Наша литературно-художественная критика, значение которой специально подчеркнуто на XXIII съезде партии, в основе своей научна. Во всяком случае, ей положено быть такой. Поэтому отмеченное на партийном съезде возрастание масштабов и задач теоретической работы, призванной заглядывать вперед, «освещать путь нашей партии» 1, должно повести в области литературно-критической мысли к серьезным практическим сдвигам. Большие цели стоят сегодня и перед теорией и историей литературы. «Развитие общественных наук и внедрение их рекомендаций в практику играют не менее важную роль, чем использование достижений естественных наук в сфере материального производства и развитии духовной жизни народа» 2.
Думается, что для выполнения этой ответственной задачи литературоведению и критике предстоит расширить поле своей деятельности и более решительно обсуждать вопросы не только литературной, но и общественной жизни. При этом, быть может, обнаружатся новые аспекты подхода даже к тем произведениям, которые уже порядком «заезжены» критикой, если они характерны для творческих поисков, идущих в последние годы.
Характерны прежде всего своей гражданственной направленностью. У нас иной раз как-то настороженно относятся к слову «гражданственность», опасаясь, что оно чуть ли не вытесняет понятие партийности в литературе. Разумеется, если говорить абстрактно, гражданственность не является монополией только наших общественных норм, и не всякая гражданственность поднимается до коммунистического взгляда на общество. Но можно ли представить себе партийность передового советского художника без выражения интересов того общества, гражданином которого он является. Недаром же о воспитании гражданственности художественными произведениями говорится в резолюции XXIII съезда3. И в приветствии Центрального Комитета КПСС Второму всесоюзному съезду журналистов сказано: «Необходимо постоянно развивать у советских людей чувство социалистической гражданственности… показывать величие дел, нравственную красоту и благородные устремления советских людей – строителей коммунизма». Эту задачу было бы непростительно путать с фанфарной помпезностью и почиванием на лаврах; недаром в том же приветствии Центрального Комитета содержится призыв: «Поменьше парадности и шумихи, ложного пафоса, больше деловитости, внимания к человеку, его труду, бытовым нуждам и запросам, чтобы советские люди видели в каждом журналисте искреннего и душевного собеседника, серьезного» и умного советчика, доброжелательного и строгого друга, превыше всего ставящего интересы нашего общего революционного дела» 4. Все это в значительной мере относится и к художнику, писателю; разумеется, в искусстве партийность и гражданственность выражаются в образном строе произведений, определяют их эстетическое своеобразие.

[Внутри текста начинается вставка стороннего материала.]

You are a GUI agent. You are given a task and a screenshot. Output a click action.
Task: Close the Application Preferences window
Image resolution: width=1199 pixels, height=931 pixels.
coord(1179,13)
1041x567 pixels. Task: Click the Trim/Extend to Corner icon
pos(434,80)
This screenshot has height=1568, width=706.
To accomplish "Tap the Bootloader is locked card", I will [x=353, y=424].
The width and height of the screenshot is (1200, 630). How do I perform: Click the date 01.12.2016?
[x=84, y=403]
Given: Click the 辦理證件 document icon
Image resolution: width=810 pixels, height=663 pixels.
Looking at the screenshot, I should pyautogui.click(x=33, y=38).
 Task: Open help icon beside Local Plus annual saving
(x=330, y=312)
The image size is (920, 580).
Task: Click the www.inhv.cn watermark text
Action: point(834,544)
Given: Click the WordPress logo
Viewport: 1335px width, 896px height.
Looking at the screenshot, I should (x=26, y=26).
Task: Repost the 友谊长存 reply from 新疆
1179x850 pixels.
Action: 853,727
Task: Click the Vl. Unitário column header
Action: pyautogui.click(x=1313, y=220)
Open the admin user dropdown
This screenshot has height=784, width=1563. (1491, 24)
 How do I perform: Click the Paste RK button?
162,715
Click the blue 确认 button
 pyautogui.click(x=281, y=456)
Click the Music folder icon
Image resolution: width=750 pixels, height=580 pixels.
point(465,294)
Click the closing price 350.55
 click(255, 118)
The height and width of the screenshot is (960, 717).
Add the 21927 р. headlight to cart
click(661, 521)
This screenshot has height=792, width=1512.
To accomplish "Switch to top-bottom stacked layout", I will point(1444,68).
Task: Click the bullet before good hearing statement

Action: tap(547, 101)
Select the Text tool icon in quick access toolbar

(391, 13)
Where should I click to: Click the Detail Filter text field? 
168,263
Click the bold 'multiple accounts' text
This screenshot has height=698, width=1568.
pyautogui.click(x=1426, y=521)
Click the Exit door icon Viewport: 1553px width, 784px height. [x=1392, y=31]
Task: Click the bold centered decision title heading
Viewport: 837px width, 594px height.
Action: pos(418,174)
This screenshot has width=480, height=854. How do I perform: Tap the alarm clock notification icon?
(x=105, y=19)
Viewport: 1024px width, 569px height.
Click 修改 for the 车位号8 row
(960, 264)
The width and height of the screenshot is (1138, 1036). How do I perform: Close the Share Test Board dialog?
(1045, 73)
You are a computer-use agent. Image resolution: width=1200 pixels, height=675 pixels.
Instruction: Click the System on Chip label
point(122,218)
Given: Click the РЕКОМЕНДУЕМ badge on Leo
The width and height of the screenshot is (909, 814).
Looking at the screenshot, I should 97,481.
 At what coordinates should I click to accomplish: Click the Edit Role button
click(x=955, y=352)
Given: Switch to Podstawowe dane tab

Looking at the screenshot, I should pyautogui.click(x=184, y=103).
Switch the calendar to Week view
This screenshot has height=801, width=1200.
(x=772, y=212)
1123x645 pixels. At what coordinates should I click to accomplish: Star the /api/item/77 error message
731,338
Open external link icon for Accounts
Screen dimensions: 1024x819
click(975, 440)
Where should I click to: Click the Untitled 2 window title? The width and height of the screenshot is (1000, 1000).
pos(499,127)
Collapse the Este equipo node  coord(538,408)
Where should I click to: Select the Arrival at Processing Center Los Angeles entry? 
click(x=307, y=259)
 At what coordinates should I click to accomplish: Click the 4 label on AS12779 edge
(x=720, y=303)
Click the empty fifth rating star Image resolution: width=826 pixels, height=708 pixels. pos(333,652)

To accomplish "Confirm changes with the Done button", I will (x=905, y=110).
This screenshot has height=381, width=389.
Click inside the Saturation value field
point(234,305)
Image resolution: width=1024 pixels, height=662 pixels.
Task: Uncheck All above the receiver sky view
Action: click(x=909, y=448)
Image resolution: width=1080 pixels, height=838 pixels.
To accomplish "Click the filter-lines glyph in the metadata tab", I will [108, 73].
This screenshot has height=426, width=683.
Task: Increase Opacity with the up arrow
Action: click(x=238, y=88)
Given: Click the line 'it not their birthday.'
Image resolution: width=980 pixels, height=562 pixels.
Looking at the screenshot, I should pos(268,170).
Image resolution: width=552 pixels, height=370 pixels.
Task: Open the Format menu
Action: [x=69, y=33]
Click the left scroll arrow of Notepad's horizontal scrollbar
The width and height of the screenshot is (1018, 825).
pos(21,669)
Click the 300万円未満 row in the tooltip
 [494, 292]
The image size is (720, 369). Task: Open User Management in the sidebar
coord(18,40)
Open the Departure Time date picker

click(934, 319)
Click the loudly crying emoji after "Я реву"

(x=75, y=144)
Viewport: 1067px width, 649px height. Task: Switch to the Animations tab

Гражданственность советской литературы – и в гордом утверждении марксистско-ленинских идеалов, и в гневном слове протеста против империализма, и в отстаивании исторических завоеваний народа, партии, социалистического государства, прошедшего полувековой путь, и в неустанной заботе о том, как совершенствовать жизнь нашего общества, в правдивом, самокритичном художественном анализе имеющихся противоречий и сложностей, в непримиримости к любым препонам, мешающим идти к коммунистической цели.
Путь к гражданственности социалистической – не прост, она не выдается «готовой», заверенной и проштемпелеванной в паспортном столе. Тот «бесценный груз», о котором когда-то писал Маяковский, на каждом этапе истории каждым художником приумножается в исканиях и пробах, в трудных, иногда несвободных от заблуждений раздумьях о судьбах народа.
Об этом говорит весь пятидесятилетний опыт советского искусства, опыт его становления и мужания, опыт его развития, давшего миру прекрасные образцы революционной художественной мысли. Какими бы разными ни были индивидуальности лучших наших писателей, будь то М. Горький или А. Платонов, Н. Островский или А. Гайдар, – выношенная, убежденная, органическая гражданственность освещает их книги. Характерна она и для «будней» советской литературы; художественный процесс, как известно, не состоит из одних «вершинных», выдающихся произведений, серьезнейшего внимания заслуживает и его повседневное течение. Верно осмыслить его можно лишь в том случае, если мы будем равняться на лучшие традиции нашего искусства.
Остановлюсь лишь на трех – и не хрестоматийных и не сенсационных, но, по-моему, показательных – произведениях последних лет. Это «Большая руда» Г. Владимова, «Звонят, откройте дверь!» А. Володина, «Карпухин» Г. Бакланова. Мне кажется, в них есть еще не до дна вычерпанный критикой материал для размышлений о литературе и действительности. Некоторыми из таких размышлений я и хочу поделиться с читателями.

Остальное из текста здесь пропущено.